Faith No More, Angel Dust (1992) A Review



Faith No More, Angel Dust (1992) A Review

Ghost Writer
Rock N Roll Animal

For me it was a musical lesson in anarchy, the best way not to be run over by success just as happened to Cobain years later, the best way to take full artistic control over your career, for sonic experimentalists Faith No More, Angel Dust was the best way they could continue the unexpected and immense success of The Real Thing, I was like 12 at the time of TRT and I remember my father hearing Epic and entering my room asking how was that possible that the guy was rapping over heavy metal music, well, Aerosmith, Anthrax and the Beastie Boys did it before, but not in such a seamlessly way, but for sonic experimentalists Faith No More, Epic was just the tip of the ice, it was nit a career defying moment but just the surface of something that went deeper, and contrary to making TRT 2.0, they returned nearly three years later with something completely different and yes, way better.

Angel Dust, in a more radical way than TRT, was a collision of too many things, yes, opening Land of Sunshine could be seen as an immediate link between the two records, another song mainly driven by Billy Gould punkish bass and Roddy Bottom's Angelo Badalamenti like inspired keyboards, it also had some of the circus vibe of Mike Patton's other band Mr. Bungle, and as an intro and link it worked wonderfully, as the record truly begging with the hard riffing of Jim Martin on Caffeine, with Patton finding his own voice and getting away from the Anthony Kiedis inspired gimmicks of TRT, it’s an inspired duel by Patton and Martin perfectly backed by Bordin who also plays some mean drums here, a dark and obscure rune with so much things going on in the background and some truly brilliant playing by Gould, with powerful heavy metal taking the complete spotlight here, but it's on tracks like Midlife Crisis were the complete new vision of the band is fully put on display, a total departure from the band previous recordings and a totally satisfying new direction, the band managing create a magnificent futuristic richly textured sound that would become hugely influential to bands like Korn, Fear Factory and Linkin Park and most of the subsequent "modern alt metal".

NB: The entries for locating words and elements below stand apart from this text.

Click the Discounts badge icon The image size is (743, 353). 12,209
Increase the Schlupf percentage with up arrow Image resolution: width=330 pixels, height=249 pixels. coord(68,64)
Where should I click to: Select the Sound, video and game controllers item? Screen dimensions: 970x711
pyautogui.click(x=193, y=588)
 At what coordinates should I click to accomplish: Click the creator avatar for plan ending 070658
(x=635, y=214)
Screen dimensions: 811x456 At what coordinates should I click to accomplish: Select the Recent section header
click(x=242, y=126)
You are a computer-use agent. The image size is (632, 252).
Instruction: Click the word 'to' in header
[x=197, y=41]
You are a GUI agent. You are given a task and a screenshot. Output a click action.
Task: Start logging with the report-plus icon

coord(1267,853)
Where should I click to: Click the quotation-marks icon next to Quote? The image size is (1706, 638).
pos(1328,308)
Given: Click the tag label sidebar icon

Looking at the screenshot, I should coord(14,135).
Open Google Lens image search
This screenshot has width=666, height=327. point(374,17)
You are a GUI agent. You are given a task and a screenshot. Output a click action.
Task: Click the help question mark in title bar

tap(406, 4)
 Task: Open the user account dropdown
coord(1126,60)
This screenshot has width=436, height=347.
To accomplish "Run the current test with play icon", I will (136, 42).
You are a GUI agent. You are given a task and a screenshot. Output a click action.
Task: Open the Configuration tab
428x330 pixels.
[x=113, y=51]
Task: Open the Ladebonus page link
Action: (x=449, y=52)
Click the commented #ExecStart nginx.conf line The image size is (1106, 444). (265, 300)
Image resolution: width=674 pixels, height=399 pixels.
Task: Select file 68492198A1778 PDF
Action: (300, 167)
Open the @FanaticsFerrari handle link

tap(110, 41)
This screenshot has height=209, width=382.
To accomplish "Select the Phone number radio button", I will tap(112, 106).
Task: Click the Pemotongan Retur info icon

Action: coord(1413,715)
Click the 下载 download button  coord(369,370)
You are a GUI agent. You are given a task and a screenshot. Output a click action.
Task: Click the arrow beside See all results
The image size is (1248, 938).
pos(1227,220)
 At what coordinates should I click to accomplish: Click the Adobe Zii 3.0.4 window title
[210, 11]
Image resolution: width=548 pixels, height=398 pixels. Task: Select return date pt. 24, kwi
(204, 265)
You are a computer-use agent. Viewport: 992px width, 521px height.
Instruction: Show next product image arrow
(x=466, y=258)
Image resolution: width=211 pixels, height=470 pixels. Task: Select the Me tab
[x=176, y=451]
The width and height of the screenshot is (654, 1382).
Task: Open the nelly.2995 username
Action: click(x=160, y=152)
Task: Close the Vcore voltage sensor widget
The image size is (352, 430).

RV also shows some promise, although it starts as an almost insignificant tune, it slowly grows into something else, guitars and piano are brilliant, incorporating elements from lounge, Morricone inspired spaghetti western guitar and surf elements, with Patton exploring different range of voices in order to create some sort of characters and capture different emotions, but after this the band goes back to the futuristic metal with Smaller and Smaller, which here revels a certain inspiration from the impression Melvins, although the band is smart enough to integrate so many things within the same song, going almost epic here, and losing a bit of gas on the funky metallic "Curesque" Everything's Ruined, featuring some strange soloing from Martin, but the band quickly regains focus on the menacing almost extreme metal of Malpractice, one of the best pieces on the whole album even carrying some elements of black metal.

Not exactly Epic, but equally groundbreaking and addictive, Be Aggressive is without a doubt one of the central pieces of the record, taking elements from the RHCP but covering them on metallic riffing and Bottom timeless keyboards, this stuff is truly brilliant and iconoclast on a Frank Zappa level, with the band adding so much different textures and ideas all crammed on a single song, that sounds like nothing else you have heard before, without losing their pop sensibilities on the great A Small Victory, a song that should have been a huge hit.
 
Angel Dust was created as the antithesis of an extremely successful record, it was rude and crude on purpose, but it is done in a masterful way, it has an undeniable star quality and it shows a band coming truly into itself reaching the peak of its creative powers, and the most important thing, creating a sound, for some this could have turned into a career suicide, but FNM creates an odd, weird but inspired record that even surpasses TRT artistically, it was done 25 years ago, but it still sounds like the future and it was a brave attempt at perfecting something that already sounded great, even Brian Wilson had troubles when trying to follow Pet Sounds.